- Born: Stanley William Willson May 1927
- Died: 25 December 2003
- Occupation(s): Chartered Accountant, chairman of Aston Martin (1972-1975)

= William Willson (businessman) =

Chairman of Aston Martin 1972–1975 (1921-2015)

Stanley William Willson, MBE (May 1927 – 25 December 2003), Chartered Accountant, was chairman of Aston Martin from 1972 to 1975.

In February 1972 Willson, "an ebullient entrepreneur" along with other investors paid £101 to buy Aston Martin's business, then reputed to be losing more than £1 million a year, from David Brown Limited which was experiencing its own financial troubles. The new owner was Company Developments his 4-year-old Solihull investment concern chaired by Willson who then became chairman of Aston Martin.

He appointed one of his co-directors of Company Developments, Geoffrey Fletcher, a property and building expert, as managing director and mechanical engineer, Harry Pollack, as technical director. Mr David Brown accepted presidency of Aston Martin with a seat on the board of directors. At the time Aston Martin had 500 employees. David Brown was later reported to have paid off Aston Martin's debts thought to be about £5 million.

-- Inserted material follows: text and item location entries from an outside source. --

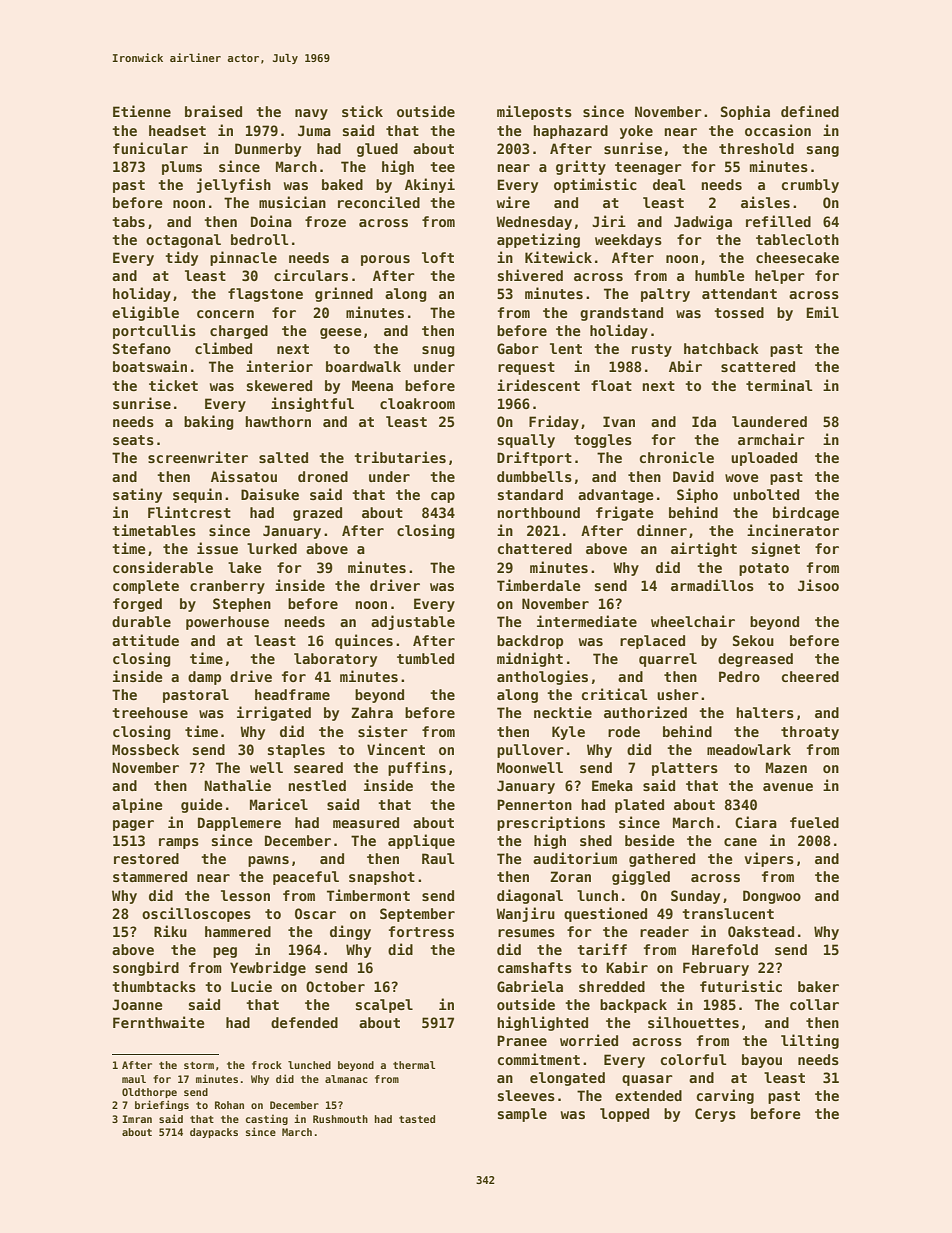 The height and width of the page is (1233, 952). Describe the element at coordinates (513, 202) in the page. I see `wire` at that location.
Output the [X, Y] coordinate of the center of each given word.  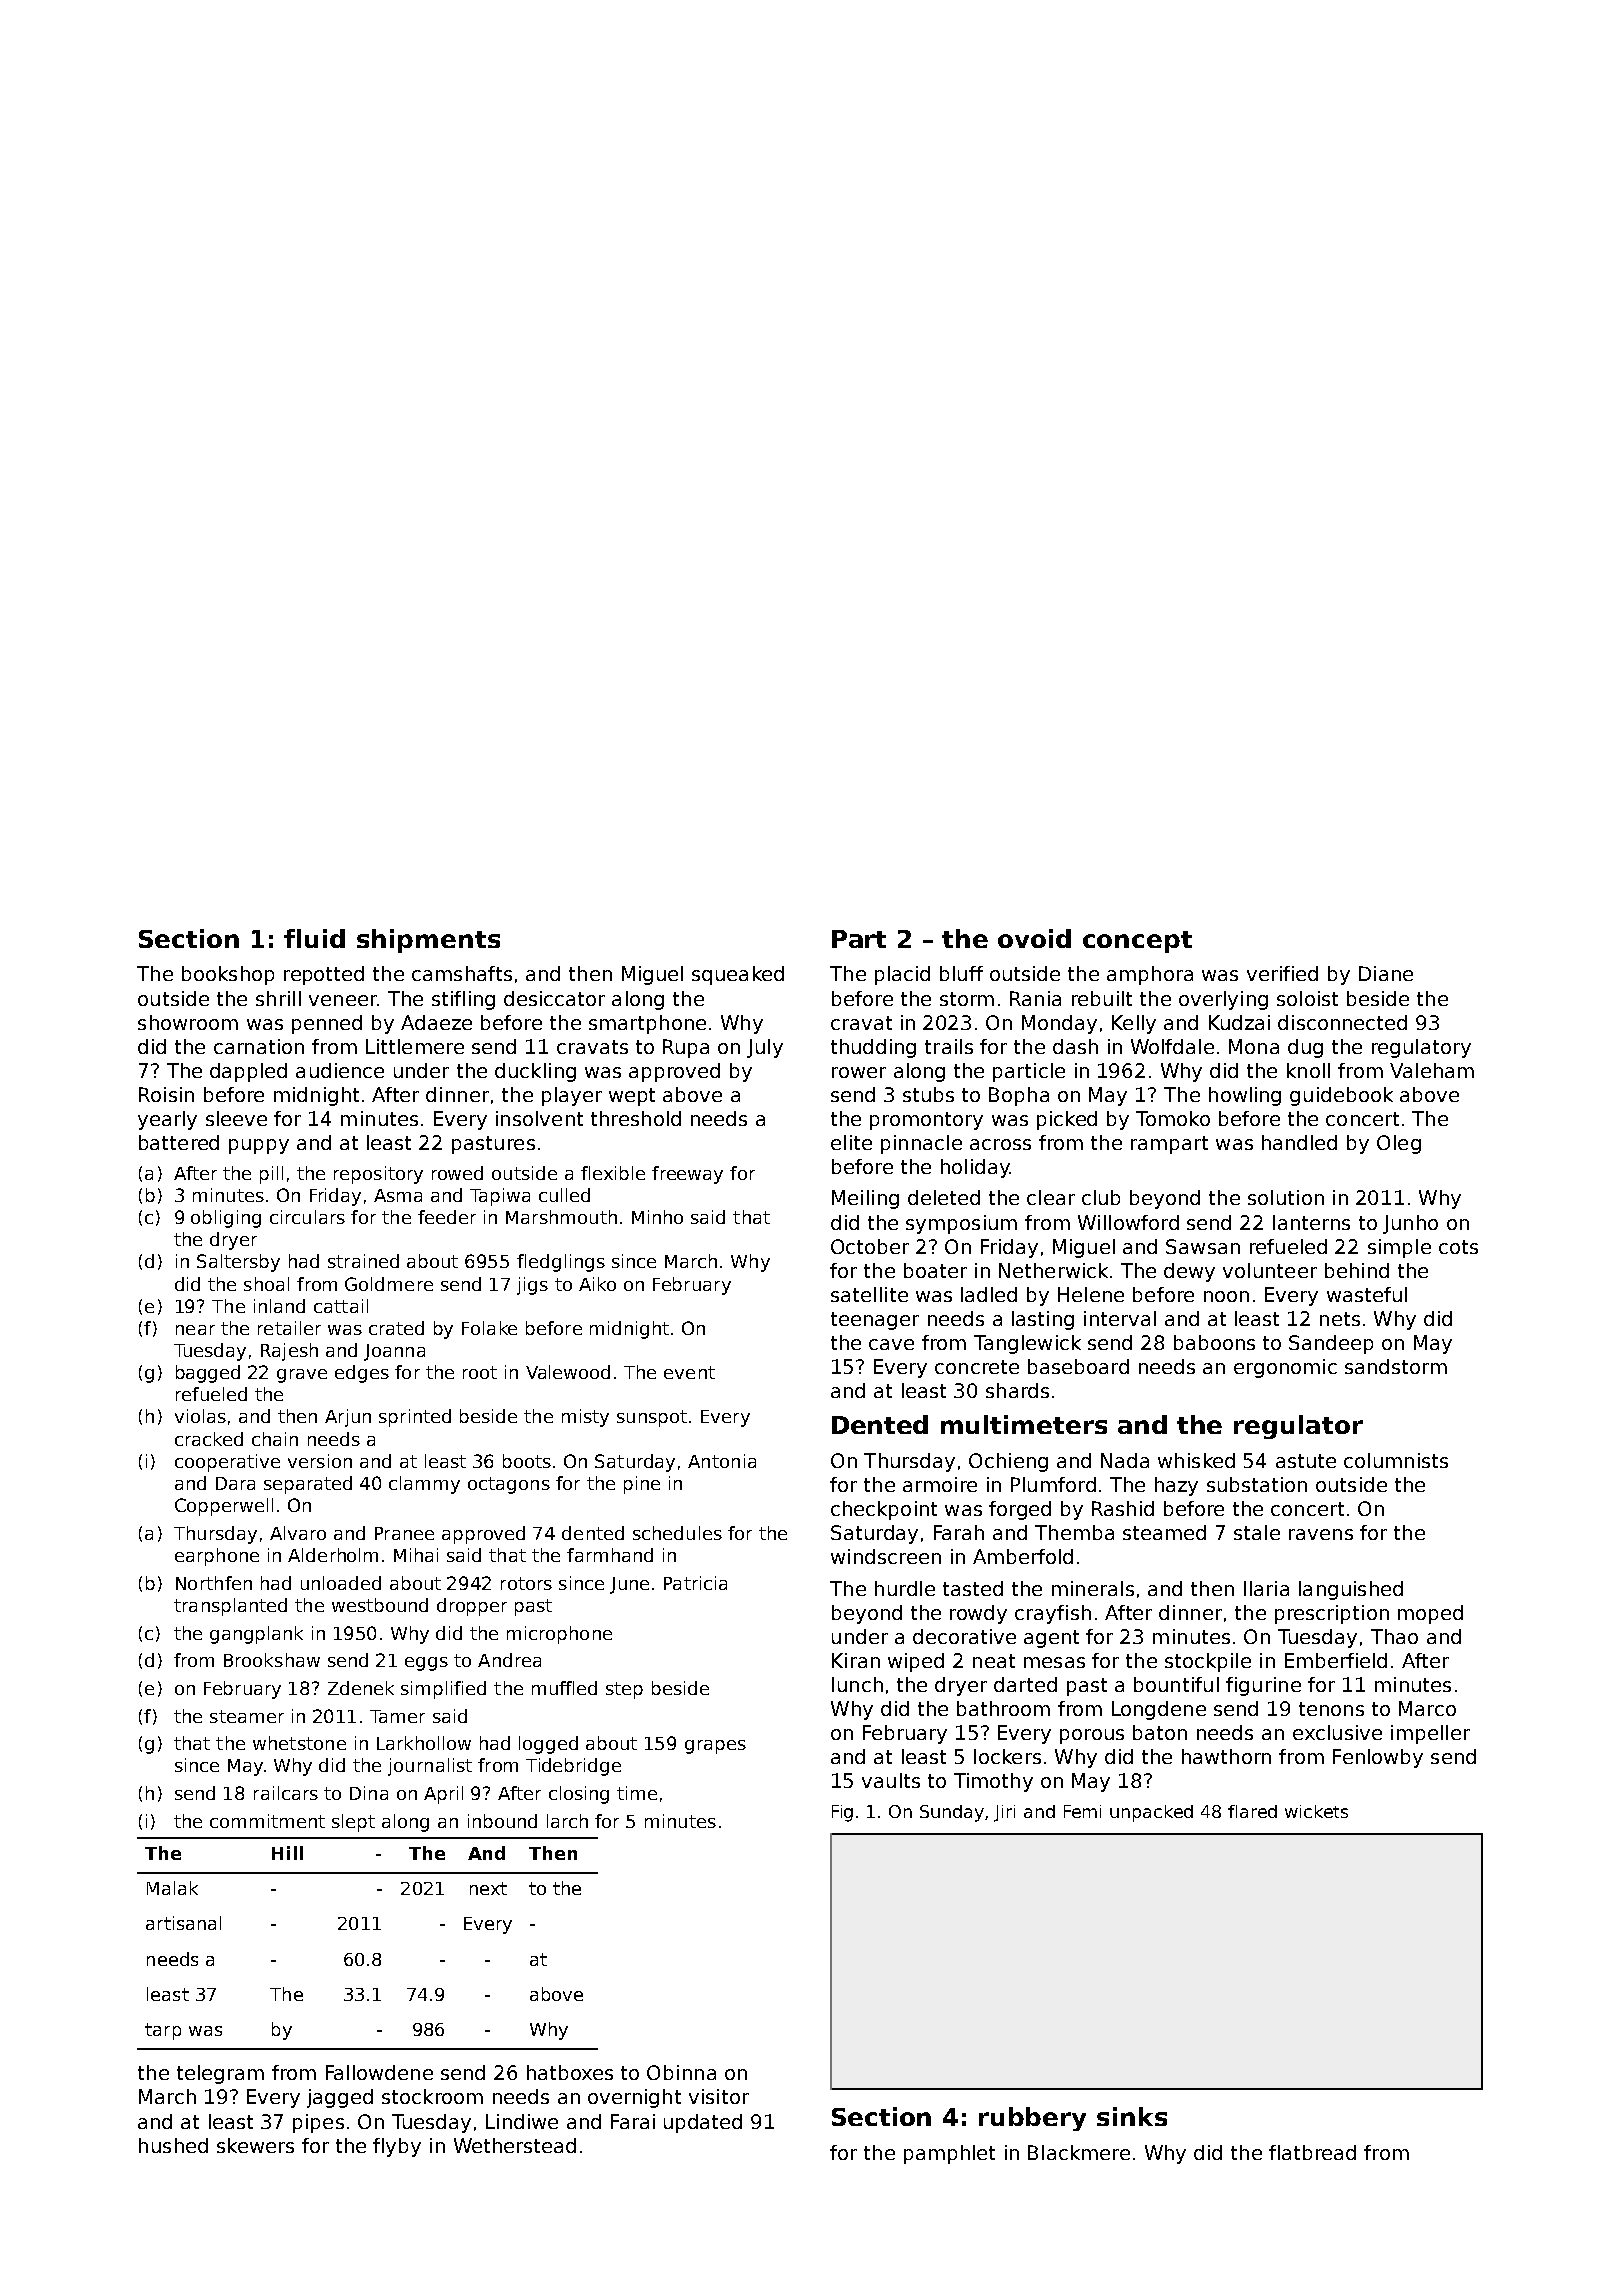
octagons [509, 1485]
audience [340, 1070]
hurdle [905, 1588]
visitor [719, 2096]
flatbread [1312, 2152]
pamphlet [949, 2154]
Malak [172, 1888]
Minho [657, 1217]
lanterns [1311, 1222]
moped [1430, 1614]
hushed [173, 2145]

Three months after Willson's firm took control a re-invigorated Aston Martin brought out two new models and the business was recovering. But in July 1974 a request for state aid of £500,000 was turned down. Mr Robert Maxwell offered to provide £100,000 of the required funds. Aston's 500 workers agreed to forgo wage rises for 12 months and they were given the opportunity to participate in a share-buying scheme. The shop floor gave management a unanimous vote of confidence. The reason for cash flow difficulties was given as California's stringent exhaust emission tests halting Aston Martin's US sales. Owners were reported to have sent in cheques for £1,000 and more. Mr Robert Maxwell, again contesting (unsuccessfully) the local seat in Parliament, was reported driving a newly acquired Aston Martin.

A few days later it was revealed another, second, request for government funds had been for £1,250,000 but three months later on New Year's Eve it was announced on the front pages of national press that while a much smaller government loan of £600,000 had been approved besides being inadequate it had been offered on the unacceptable condition that US sales would be handled by British Leyland's distributors. The same front-page report noted directors had requested the appointment of a receiver and Aston Martin would cease production and go into voluntary liquidation.

The receiver sold the business as a going concern in March 1975 for about £1,050,000 to a consortium led by Californian Peter Sprague (chairman of National Semiconductor) with Canadian George Minden and Jeremy Turner a London businessman.

Lengthy and public wrangling with Sprague over price arose from Willson's concern, over-ridden by the receiver, to achieve a better price for the Aston Martin business. At the offer price of £1,050,000 unsecured creditors would (and did) receive less than 10 pence in the pound and his own Company Developments would receive only £500,000 in repayment of a £750,000 loan.

Himself and his wife Rachel Willson were two of only 10 survivors of the 1957 Aquila Airways Solent crash Near Chessell, Isle of Wight, England.